What this integration doesn't do (yet)
Worth being honest about the current limitations:
- Write-back isn't fully supported yet. You can read data from Promptwatch through MCP, but you can't (as of April 2026) push content back into Promptwatch's content generation queue directly through MCP. You'd still do that in the dashboard.
- Real-time streaming data isn't available through MCP -- you're getting the latest snapshot, not a live feed.
- Rate limits apply. Promptwatch's API has rate limits that apply to MCP calls too. For heavy automation, check your plan's API limits.
- Claude.ai web doesn't support MCP. This only works with desktop clients and terminal tools.

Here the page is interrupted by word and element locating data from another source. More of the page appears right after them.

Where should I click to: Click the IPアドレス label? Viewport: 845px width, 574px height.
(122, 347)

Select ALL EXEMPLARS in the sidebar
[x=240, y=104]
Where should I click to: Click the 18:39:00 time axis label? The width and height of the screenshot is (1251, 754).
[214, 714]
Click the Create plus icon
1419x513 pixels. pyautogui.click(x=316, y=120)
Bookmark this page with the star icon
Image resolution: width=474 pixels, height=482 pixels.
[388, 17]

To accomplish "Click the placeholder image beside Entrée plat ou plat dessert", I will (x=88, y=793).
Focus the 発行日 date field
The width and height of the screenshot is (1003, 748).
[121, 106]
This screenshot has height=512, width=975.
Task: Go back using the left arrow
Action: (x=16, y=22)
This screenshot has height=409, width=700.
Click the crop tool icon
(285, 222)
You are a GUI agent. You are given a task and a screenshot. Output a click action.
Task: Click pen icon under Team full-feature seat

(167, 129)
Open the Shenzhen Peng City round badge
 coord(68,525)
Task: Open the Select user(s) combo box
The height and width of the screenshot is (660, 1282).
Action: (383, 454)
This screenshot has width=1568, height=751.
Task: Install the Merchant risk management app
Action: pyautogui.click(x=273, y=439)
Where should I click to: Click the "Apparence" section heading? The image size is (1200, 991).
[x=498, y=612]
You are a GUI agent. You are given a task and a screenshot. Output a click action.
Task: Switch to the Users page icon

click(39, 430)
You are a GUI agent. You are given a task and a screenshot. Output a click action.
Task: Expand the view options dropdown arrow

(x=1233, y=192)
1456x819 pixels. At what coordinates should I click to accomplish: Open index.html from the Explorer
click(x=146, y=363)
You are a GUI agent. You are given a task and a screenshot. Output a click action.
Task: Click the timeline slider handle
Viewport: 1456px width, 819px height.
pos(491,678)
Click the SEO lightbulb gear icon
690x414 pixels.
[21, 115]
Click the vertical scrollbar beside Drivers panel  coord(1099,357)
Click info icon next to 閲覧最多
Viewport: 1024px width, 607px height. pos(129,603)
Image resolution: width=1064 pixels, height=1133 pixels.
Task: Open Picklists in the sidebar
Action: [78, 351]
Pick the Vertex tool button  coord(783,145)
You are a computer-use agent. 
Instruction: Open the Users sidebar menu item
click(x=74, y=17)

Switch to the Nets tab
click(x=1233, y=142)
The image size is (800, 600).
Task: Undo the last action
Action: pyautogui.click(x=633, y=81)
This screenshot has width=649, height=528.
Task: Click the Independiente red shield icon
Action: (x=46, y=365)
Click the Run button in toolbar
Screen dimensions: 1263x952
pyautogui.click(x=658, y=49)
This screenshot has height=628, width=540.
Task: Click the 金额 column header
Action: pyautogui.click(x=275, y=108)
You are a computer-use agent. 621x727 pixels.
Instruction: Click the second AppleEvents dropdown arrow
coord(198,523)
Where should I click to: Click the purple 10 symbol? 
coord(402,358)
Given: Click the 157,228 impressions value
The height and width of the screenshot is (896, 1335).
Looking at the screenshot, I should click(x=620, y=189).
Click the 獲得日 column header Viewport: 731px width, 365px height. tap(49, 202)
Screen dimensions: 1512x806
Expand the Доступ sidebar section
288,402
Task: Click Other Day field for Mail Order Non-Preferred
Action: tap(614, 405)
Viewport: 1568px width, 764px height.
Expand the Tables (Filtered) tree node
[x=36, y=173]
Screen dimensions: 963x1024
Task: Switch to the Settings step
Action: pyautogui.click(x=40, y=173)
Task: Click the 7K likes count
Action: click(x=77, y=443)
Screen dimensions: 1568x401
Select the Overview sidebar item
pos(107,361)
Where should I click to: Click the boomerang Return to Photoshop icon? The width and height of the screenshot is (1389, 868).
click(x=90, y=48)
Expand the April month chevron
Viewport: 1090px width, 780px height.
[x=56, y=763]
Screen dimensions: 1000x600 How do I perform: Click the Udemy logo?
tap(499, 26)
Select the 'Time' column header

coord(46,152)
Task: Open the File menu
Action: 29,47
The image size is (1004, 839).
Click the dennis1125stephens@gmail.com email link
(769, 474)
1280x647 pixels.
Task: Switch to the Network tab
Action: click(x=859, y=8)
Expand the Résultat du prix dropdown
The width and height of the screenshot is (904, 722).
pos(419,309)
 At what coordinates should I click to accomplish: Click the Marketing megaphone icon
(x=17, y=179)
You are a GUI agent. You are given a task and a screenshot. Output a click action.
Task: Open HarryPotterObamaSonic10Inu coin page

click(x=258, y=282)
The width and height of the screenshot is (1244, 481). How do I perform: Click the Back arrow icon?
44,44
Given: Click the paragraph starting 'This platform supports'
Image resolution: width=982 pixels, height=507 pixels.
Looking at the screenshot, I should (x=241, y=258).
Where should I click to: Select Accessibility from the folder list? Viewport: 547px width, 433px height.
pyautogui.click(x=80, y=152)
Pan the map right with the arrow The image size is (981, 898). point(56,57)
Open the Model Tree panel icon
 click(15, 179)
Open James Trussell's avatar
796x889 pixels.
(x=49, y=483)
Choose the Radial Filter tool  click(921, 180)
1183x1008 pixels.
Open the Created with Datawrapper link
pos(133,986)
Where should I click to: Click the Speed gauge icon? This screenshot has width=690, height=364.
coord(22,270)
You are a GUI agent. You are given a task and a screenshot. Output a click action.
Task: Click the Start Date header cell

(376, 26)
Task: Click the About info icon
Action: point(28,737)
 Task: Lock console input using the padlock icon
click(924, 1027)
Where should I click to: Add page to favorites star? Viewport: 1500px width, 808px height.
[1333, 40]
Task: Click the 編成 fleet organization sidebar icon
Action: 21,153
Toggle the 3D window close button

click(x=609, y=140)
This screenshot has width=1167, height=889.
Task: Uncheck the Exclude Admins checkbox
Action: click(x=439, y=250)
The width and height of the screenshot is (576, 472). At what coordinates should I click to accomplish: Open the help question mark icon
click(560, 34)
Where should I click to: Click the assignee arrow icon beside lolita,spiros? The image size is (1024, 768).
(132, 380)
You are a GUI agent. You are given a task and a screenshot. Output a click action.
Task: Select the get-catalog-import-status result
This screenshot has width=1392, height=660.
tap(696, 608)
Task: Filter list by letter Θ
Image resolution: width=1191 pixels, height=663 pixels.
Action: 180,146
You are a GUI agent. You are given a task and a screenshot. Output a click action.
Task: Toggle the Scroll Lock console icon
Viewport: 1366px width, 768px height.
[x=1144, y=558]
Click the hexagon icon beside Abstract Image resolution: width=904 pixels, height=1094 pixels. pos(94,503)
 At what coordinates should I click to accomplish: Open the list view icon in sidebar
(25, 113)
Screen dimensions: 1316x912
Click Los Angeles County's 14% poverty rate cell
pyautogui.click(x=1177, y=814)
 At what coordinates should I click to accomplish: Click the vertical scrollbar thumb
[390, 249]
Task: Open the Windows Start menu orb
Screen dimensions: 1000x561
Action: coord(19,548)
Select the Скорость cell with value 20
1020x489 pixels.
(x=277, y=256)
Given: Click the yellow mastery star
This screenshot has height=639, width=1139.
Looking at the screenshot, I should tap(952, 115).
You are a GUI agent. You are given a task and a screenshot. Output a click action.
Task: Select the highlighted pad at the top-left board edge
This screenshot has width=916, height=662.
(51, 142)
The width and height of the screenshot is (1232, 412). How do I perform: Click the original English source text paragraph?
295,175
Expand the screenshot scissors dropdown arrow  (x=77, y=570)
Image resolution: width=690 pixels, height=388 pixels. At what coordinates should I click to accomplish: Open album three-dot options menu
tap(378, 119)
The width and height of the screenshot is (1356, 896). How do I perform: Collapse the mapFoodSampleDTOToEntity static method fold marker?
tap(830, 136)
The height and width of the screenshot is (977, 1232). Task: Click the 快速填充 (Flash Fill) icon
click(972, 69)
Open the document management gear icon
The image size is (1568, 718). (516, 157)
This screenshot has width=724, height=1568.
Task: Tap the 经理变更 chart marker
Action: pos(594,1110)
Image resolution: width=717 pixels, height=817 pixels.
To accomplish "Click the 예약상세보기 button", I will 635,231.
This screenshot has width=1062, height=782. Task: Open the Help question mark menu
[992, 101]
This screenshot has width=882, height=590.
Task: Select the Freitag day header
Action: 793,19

Comparison: MCP vs. manual dashboard vs. API
| Approach | Setup time | Best for | Requires coding? |
|---|---|---|---|
| Promptwatch dashboard | None | Visual exploration, one-off checks | No |
| MCP (Claude Desktop) | ~10 min | Conversational workflows, reports | No |
| MCP (Claude Code) | ~15 min | Scripted automation, custom outputs | Light scripting |
| Promptwatch REST API | 30+ min | Custom integrations, production apps | Yes |
| Looker Studio integration | 20 min | Recurring dashboards, client reporting | No |
MCP sits in a sweet spot: more flexible than the dashboard, much less setup than building against the raw API. For most marketing and SEO teams, it's the fastest way to get Promptwatch data into an AI-assisted workflow.
A note on the broader MCP ecosystem
Profound, another GEO platform, launched their own MCP server earlier this year. The pattern is becoming standard -- visibility platforms are realizing that their data is most useful when it's accessible inside the tools people already work in, not locked behind a separate dashboard.
What makes Promptwatch's MCP particularly useful is the depth of data behind it. You're not just pulling a single visibility score -- you're getting prompt-level data, competitor comparisons, crawler logs, citation sources, and content gap analysis. That's a lot of signal to work with inside a Claude conversation.

For teams already using Claude heavily for content strategy and competitive analysis, adding the Promptwatch MCP is a low-effort, high-return setup. Ten minutes of configuration, and your AI visibility data becomes a first-class citizen in every Claude workflow you run.